*PROBLEM*: Find "Given: Select the BioXcel Therapeutics logo" in the entries below; copy that line through the last, exactly, with no pictures.

*DATASET ENTRIES*:
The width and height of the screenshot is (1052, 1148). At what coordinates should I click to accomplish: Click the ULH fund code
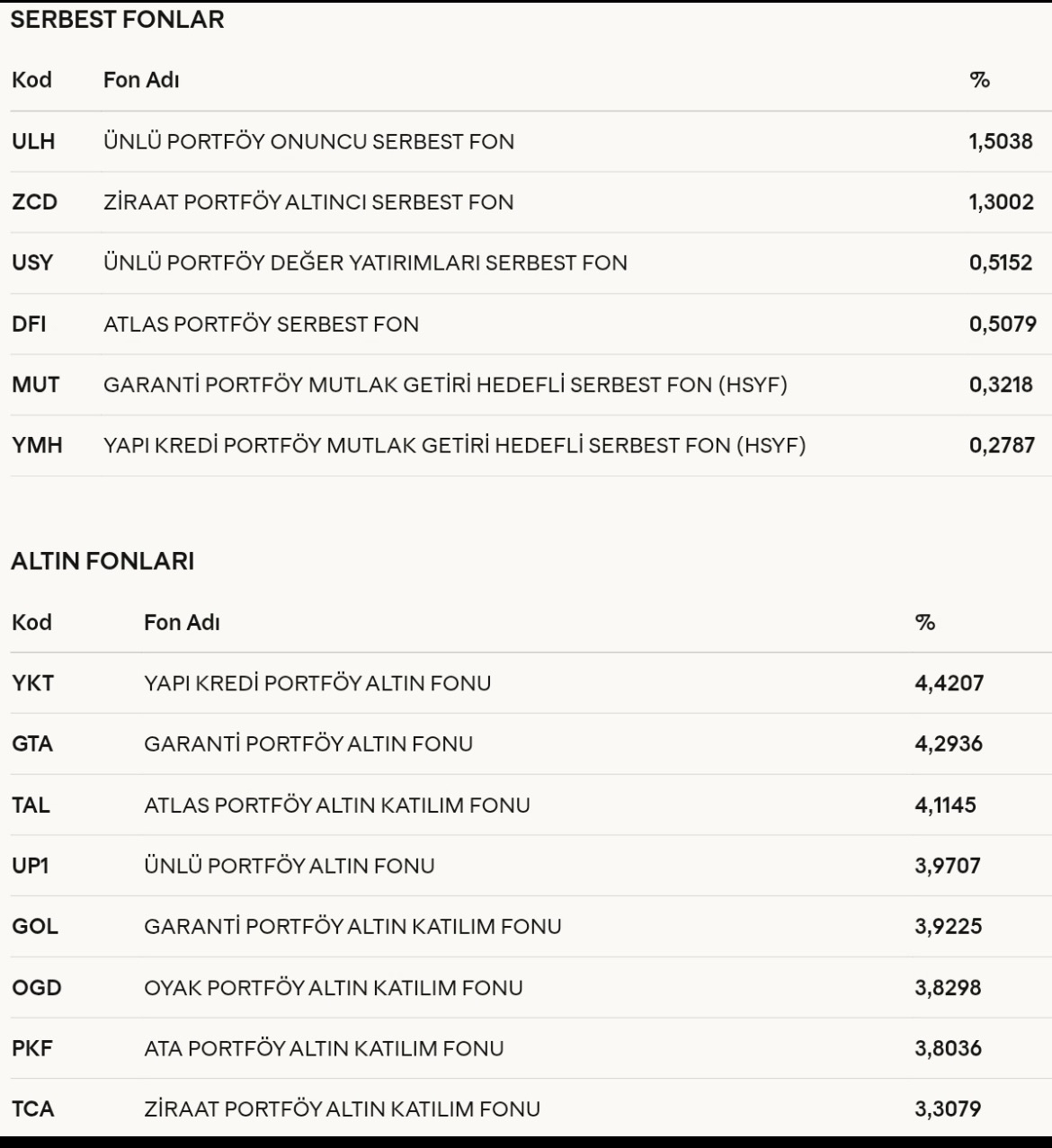pyautogui.click(x=33, y=141)
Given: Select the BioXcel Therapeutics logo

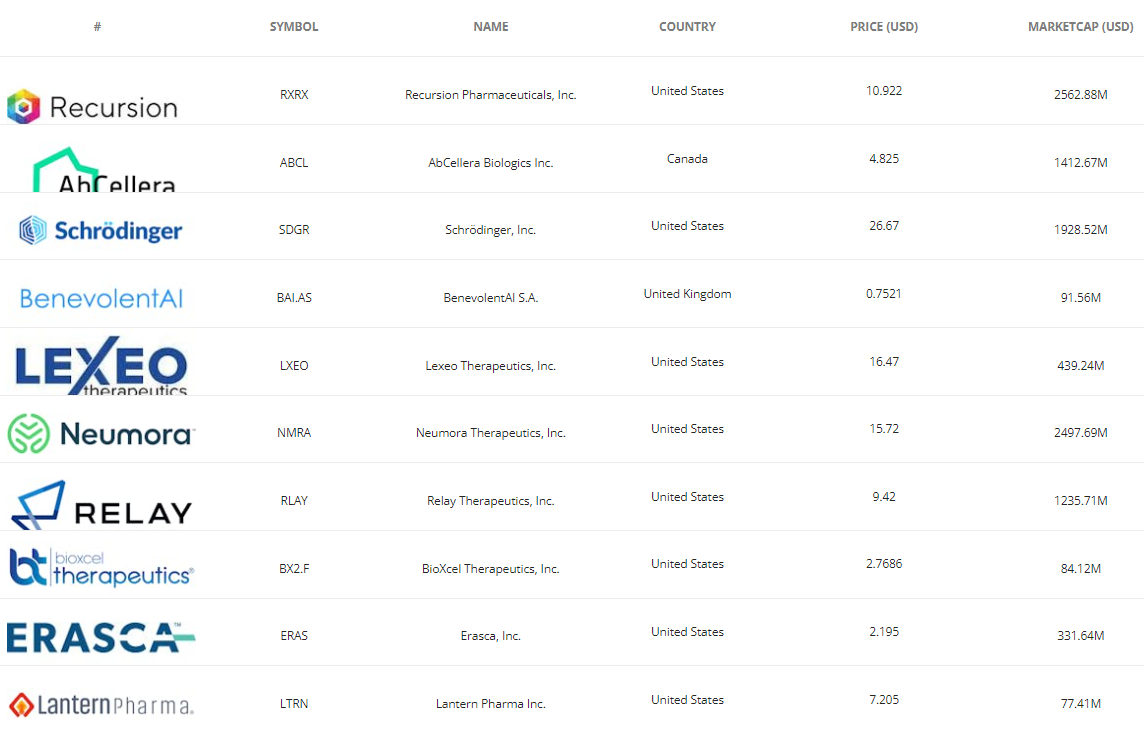Looking at the screenshot, I should tap(101, 568).
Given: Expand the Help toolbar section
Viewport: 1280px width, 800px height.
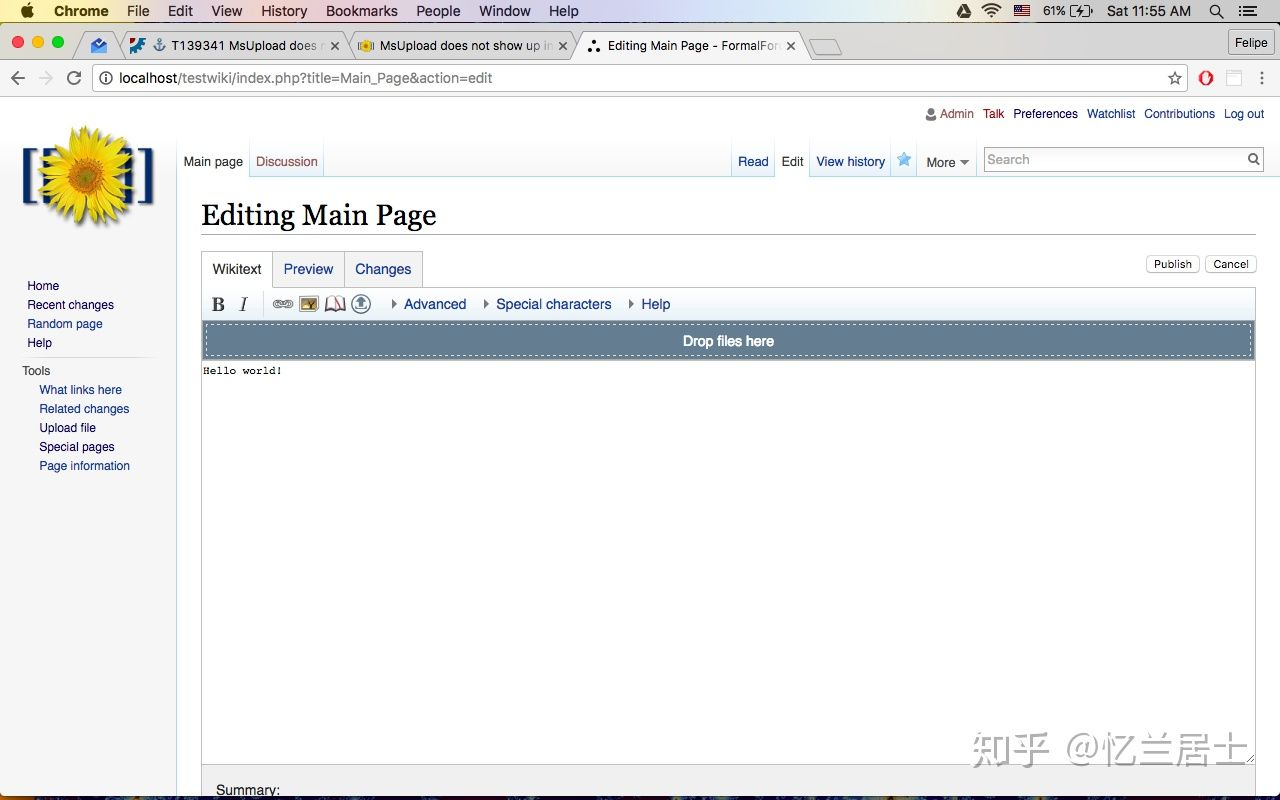Looking at the screenshot, I should tap(649, 304).
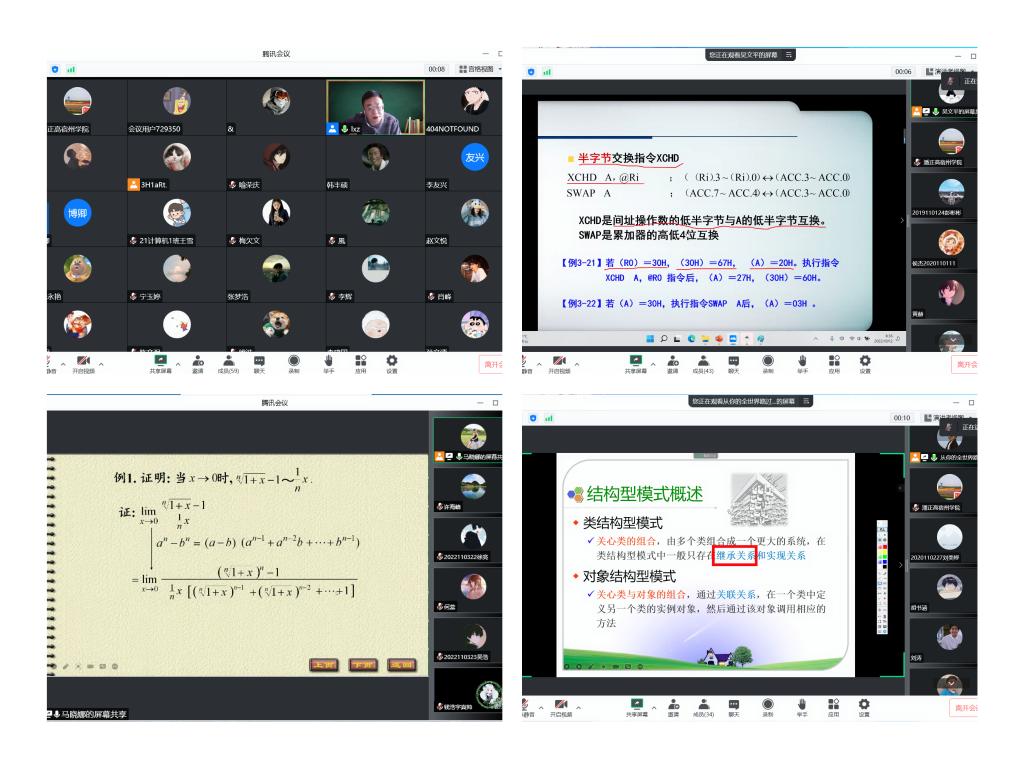Click network signal bars in top-right meeting

[546, 71]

*WRITTEN SOLUTION*:
Given: Select the BioXcel Therapeutics logo

Looking at the screenshot, I should tap(101, 568).
Given: Expand the Help toolbar section
Viewport: 1280px width, 800px height.
Looking at the screenshot, I should tap(649, 304).
Click network signal bars in top-right meeting

[546, 71]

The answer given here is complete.